In 1936, Dr Ferdinand Vowinckel was apparently experimenting on himself to see if vitamin D could cure arthritis. Reportedly, he took 2,100,000 IU/day of D2 for 18 days and died.
Why did he take so much? Apparently, the reason he took so much was that the year before two physicians reported that megadoses of vitamin D “cured” arthritis. Dr. Reed and his colleague Dr Dreyer of the University of Illinois, reported giving as much as 3,000,000 IU/day with the average dose being 300,000 to 500,000 IU/day.
By the early late 1930s and early1940s, such doses were reported to be injuring patients.
Deaths were reported. For example, nine weeks after taking 300,000 IU/day, a New Jersey woman died.

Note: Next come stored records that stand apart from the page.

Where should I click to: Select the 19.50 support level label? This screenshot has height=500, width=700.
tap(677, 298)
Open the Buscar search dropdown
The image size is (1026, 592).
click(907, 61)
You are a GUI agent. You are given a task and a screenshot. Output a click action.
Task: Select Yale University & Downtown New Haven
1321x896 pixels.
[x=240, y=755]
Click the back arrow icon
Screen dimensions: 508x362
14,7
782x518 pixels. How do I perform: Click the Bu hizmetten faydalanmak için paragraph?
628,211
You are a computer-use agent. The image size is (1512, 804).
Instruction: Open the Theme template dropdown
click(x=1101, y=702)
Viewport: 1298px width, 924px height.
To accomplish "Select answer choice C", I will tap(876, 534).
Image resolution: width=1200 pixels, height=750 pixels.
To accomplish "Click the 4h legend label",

However, it took a few years more until such doses were clearly known to cause death or severe toxicity. In 1947, medical convention proceedings warned that “even in doses [of vitamin D] of 50,000 to 100,000 IU/day” could cause toxicity or even death “unless carefully administered.” Apparently, at the time, a 50,000 IU tablet was the lowest dose available.
When I hear of people taking 50,000 IU per day I worry. Everyone is different in how they metabolize vitamin D. Some people can tolerate 50,000 IU per day and some people can’t. By the time you realize you are in the latter category, it may be too late. Make sure to follow the Council’s guidelines for adults of 5,000 IU/day, at the most 10,000 IU/day, as 10,000 IU/day is the no observed adverse effects level (NOAEL) of the 2010 Food and Nutrition Board, the amount that has never been shown to cause harm. Do not exceed 10,000 IU/day unless you have a scientific level of understanding of vitamin D metabolism and test often.